[Data items]
************

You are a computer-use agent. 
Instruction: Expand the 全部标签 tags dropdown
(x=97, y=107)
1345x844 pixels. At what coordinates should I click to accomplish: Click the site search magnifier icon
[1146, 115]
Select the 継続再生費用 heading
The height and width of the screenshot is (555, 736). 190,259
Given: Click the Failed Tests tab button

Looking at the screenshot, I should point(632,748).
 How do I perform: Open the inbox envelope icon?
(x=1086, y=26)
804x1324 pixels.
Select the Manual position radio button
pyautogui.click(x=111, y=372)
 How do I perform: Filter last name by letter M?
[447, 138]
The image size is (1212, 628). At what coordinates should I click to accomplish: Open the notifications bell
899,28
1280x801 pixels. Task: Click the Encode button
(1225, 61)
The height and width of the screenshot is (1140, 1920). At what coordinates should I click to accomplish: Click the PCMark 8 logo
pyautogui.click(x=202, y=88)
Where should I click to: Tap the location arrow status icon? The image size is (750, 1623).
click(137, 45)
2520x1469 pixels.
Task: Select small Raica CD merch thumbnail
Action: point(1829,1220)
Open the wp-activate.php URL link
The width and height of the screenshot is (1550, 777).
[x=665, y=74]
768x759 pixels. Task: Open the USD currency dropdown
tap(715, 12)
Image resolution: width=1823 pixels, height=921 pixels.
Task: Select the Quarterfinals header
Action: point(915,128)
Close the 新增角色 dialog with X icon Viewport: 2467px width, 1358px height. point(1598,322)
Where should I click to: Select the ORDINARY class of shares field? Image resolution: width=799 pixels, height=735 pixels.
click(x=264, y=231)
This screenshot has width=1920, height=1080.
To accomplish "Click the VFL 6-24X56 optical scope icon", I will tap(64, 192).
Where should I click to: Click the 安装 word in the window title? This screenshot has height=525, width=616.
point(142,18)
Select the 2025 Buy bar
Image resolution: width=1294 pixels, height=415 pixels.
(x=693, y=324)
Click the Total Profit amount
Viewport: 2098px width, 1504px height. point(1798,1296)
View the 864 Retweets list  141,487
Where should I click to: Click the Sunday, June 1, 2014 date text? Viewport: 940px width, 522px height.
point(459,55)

************

● Exercise objective
Quote the material exactly, from its first line through the line containing "pyautogui.click(x=202, y=88)", with both ends included.

● Reply
You are a computer-use agent. 
Instruction: Expand the 全部标签 tags dropdown
(x=97, y=107)
1345x844 pixels. At what coordinates should I click to accomplish: Click the site search magnifier icon
[1146, 115]
Select the 継続再生費用 heading
The height and width of the screenshot is (555, 736). 190,259
Given: Click the Failed Tests tab button

Looking at the screenshot, I should point(632,748).
 How do I perform: Open the inbox envelope icon?
(x=1086, y=26)
804x1324 pixels.
Select the Manual position radio button
pyautogui.click(x=111, y=372)
 How do I perform: Filter last name by letter M?
[447, 138]
The image size is (1212, 628). At what coordinates should I click to accomplish: Open the notifications bell
899,28
1280x801 pixels. Task: Click the Encode button
(1225, 61)
The height and width of the screenshot is (1140, 1920). At what coordinates should I click to accomplish: Click the PCMark 8 logo
pyautogui.click(x=202, y=88)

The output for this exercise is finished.